A charcoal-colored gate leads to a black stone walkway and a half-dozen black stone steps. That dark, cave-like area in the photo on the left is how you access the front door. Ghoulish, right? Or is that just Yolanda’s overactive imagination?
That background image in the first pic — the raised wooden patio deck that you see behind the gate — is actually part of the neighbor’s house. Just in case any of y’all were confused.


The Halloween theme continues indoors with the over-stuffed pumpkin chairs in the double-height living room.


A renovated kitchen has ultra-chic Miele and Gagganau appliances and a center island with bar seating.




The dungeon-like master bedroom has 14-foot ceilings and windows too high for any normal-sized human to gaze out of without the benefit of a stepladder or jet pack. Thankfully, it’s no ordinary jail cell — there’s a television set and a fireplace. The master bath is somewhat brighter (but still rather frigid in appearance) and includes a soaking tub.




Other interesting rooms and knickknacks in the house include a cramped second bedroom with a florescent pink couch, a home office equipped with two florescent pink leather lounge chairs that look rather like overstuffed bean bags on metal legs, and a big ass pug who plainly ain’t no Lassie.
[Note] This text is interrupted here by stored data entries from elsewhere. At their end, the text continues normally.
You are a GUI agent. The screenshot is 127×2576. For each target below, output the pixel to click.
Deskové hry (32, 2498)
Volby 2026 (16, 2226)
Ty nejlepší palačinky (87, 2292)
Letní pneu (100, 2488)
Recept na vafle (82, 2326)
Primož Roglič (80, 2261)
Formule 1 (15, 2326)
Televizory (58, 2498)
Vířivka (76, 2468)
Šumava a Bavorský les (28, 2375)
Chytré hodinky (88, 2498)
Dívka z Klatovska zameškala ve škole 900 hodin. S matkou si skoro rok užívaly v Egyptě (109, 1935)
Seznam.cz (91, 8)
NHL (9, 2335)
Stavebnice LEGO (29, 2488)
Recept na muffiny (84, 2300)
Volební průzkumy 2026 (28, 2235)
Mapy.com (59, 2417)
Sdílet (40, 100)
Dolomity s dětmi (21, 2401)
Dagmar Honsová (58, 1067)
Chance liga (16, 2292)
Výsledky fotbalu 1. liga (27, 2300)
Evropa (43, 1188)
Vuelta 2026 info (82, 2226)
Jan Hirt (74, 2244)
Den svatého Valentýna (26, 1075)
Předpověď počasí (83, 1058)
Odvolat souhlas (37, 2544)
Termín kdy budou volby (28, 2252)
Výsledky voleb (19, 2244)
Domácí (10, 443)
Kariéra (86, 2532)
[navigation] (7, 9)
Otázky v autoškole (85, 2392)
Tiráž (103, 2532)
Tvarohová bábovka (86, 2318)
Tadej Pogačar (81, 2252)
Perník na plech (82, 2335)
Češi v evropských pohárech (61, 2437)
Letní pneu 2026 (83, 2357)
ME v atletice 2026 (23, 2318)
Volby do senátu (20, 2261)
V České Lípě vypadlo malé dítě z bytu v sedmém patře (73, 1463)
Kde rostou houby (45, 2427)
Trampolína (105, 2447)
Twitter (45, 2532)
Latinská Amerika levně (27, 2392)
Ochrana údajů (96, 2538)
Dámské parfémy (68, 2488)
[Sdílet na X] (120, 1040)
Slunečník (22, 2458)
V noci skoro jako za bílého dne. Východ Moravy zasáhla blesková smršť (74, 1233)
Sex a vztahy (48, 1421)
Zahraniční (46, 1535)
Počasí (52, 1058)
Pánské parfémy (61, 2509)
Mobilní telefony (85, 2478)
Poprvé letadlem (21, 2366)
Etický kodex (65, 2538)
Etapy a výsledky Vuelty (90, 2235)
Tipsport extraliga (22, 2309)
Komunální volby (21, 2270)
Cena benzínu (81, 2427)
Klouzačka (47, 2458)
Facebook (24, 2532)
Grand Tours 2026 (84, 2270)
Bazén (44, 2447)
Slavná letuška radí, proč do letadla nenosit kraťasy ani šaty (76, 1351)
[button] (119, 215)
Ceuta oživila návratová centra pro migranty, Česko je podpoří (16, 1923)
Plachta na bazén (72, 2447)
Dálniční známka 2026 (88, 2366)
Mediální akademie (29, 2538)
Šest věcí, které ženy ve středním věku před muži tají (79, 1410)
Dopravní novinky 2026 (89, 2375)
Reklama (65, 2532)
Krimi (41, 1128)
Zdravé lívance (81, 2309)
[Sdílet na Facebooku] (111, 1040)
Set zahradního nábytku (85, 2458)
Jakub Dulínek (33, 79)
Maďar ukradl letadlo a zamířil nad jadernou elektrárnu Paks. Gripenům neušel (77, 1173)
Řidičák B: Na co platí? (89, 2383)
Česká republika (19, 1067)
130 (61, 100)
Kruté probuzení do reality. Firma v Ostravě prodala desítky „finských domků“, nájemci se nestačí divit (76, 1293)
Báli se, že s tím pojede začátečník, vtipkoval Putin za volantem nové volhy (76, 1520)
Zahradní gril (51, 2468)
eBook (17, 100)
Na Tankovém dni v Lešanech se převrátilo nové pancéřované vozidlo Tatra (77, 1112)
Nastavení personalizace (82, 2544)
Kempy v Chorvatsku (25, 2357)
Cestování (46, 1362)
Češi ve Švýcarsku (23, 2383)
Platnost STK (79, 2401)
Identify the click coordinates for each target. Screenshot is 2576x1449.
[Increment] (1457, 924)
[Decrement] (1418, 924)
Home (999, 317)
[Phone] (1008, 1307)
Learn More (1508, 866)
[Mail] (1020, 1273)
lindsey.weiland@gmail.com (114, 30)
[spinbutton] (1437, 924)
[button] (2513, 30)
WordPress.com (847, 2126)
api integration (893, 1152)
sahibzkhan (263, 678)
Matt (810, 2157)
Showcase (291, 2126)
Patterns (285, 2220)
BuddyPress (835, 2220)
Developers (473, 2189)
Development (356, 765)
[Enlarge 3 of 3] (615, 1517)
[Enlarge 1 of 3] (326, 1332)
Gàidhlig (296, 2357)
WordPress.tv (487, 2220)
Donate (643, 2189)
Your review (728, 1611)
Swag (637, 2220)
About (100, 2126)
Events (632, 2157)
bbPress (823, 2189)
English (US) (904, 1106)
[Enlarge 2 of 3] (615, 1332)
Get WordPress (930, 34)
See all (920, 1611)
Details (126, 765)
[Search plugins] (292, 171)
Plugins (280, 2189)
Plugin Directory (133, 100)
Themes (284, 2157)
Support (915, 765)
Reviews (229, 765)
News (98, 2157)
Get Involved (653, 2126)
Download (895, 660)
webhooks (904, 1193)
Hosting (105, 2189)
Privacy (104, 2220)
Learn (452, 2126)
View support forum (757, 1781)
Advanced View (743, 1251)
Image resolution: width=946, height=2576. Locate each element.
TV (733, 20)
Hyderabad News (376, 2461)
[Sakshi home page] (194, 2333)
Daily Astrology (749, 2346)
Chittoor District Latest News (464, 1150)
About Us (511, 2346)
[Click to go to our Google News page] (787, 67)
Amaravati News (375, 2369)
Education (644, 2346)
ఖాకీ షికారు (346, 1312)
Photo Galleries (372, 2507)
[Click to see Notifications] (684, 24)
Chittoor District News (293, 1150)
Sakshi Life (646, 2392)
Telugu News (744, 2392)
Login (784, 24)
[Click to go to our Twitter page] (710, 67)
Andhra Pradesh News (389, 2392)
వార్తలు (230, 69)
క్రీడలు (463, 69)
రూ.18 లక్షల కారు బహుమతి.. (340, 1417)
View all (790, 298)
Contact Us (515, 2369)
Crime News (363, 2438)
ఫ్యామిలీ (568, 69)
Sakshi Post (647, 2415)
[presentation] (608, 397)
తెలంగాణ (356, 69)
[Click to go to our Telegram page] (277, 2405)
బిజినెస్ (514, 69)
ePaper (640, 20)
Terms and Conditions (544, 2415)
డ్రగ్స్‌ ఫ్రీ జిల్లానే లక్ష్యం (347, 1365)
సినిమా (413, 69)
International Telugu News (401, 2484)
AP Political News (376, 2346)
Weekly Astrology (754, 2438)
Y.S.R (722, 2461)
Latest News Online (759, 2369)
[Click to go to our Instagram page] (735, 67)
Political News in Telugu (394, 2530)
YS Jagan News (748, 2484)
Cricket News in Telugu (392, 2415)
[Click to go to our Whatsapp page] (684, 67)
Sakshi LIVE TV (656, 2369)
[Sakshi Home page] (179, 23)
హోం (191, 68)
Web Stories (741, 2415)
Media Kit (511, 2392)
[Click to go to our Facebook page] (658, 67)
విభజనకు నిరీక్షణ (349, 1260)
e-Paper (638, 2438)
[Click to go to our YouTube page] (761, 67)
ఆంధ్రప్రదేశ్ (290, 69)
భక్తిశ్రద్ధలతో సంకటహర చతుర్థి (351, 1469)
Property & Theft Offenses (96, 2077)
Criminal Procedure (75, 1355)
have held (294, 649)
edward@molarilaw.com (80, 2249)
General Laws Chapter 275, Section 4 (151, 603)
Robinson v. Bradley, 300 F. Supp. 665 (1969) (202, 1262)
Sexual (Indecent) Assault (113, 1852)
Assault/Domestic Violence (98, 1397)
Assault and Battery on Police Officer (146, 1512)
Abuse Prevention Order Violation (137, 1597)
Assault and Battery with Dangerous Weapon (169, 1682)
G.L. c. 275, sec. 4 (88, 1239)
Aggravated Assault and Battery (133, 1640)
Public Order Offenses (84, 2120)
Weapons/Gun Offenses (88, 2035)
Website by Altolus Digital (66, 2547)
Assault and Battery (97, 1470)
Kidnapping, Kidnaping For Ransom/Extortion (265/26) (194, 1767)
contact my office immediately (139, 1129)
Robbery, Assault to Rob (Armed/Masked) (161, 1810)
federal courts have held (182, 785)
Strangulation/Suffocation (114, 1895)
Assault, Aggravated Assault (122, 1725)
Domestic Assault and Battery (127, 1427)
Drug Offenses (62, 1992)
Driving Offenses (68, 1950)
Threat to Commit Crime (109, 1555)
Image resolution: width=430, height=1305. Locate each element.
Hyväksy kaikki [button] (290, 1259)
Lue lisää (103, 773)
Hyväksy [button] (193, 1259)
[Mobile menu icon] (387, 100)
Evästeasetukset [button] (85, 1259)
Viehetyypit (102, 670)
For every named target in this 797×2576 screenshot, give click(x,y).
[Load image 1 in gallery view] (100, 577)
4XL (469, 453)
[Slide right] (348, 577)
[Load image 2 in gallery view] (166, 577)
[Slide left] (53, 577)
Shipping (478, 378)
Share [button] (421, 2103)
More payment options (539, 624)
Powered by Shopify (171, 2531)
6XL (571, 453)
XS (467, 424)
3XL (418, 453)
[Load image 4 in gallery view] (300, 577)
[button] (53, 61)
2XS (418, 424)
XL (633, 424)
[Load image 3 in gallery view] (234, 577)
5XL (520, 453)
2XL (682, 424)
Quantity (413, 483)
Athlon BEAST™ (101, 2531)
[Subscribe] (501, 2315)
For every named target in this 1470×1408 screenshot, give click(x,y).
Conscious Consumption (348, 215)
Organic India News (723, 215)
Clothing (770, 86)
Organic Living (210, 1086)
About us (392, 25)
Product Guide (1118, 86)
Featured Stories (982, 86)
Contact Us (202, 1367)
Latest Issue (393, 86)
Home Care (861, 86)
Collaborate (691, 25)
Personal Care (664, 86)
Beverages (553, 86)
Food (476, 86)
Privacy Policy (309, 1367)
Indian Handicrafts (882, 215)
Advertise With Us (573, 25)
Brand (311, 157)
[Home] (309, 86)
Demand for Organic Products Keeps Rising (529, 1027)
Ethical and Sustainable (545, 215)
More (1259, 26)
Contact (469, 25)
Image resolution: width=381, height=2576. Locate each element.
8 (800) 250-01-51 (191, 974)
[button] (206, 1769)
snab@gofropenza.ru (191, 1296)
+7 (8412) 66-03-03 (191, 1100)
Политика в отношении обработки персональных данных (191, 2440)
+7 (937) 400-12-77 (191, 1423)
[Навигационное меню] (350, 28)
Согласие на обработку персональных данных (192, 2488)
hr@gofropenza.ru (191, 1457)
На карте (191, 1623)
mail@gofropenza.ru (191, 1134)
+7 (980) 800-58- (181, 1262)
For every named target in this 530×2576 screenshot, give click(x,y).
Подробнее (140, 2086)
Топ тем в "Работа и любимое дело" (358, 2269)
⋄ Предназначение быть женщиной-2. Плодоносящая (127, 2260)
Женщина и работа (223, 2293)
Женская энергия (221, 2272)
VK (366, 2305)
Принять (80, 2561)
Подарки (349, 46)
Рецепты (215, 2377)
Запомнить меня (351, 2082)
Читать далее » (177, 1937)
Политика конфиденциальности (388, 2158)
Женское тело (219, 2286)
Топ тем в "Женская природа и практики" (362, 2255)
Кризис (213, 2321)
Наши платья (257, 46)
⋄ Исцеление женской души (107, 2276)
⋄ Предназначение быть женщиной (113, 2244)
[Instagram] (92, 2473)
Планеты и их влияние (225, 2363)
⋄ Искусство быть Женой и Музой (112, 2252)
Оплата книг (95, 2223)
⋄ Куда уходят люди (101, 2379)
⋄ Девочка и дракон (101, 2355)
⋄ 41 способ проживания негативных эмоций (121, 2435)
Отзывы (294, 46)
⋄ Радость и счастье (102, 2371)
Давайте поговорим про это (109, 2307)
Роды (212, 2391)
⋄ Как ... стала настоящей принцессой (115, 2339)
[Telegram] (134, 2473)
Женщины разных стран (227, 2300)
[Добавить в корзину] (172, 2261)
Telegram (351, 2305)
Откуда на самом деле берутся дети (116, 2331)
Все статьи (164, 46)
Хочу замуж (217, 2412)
Ms. Phillips removed one of the home’s two pools to create a simple, rectangular shape. The wooden deck above remains. There’s also a rather unhealthy-looking water feature in the front filled with rather unhealthy-looking murky liquid. Or maybe it just appears that way from the photographers.
Beyond the deck and pool is a spacious flagstone terrace with plenty of outdoor furniture.


We’re not sure whether Mr. & Mrs. Zombie plan to reside here full or part-time, but we do know that the couple also own 5,000-square-foot large house in the smallish and historic New England town of Woodbury, Connecticut. And as we already mentioned, the couple also owned a large Tudor-style red brick mansion in Hancock Park that they purchased in 1999 for $1,799,000 and sold almost exactly two years ago (September 2014) for $3,555,000.
Super different, right? But take our advice as an expert “real estate consultant”, Mr. & Mrs. Swan. This new place is so much better. That macabre personality! Perfect for you. And perfect for any pissed-off peafowl (or whatever the heck a swan is), for that matter.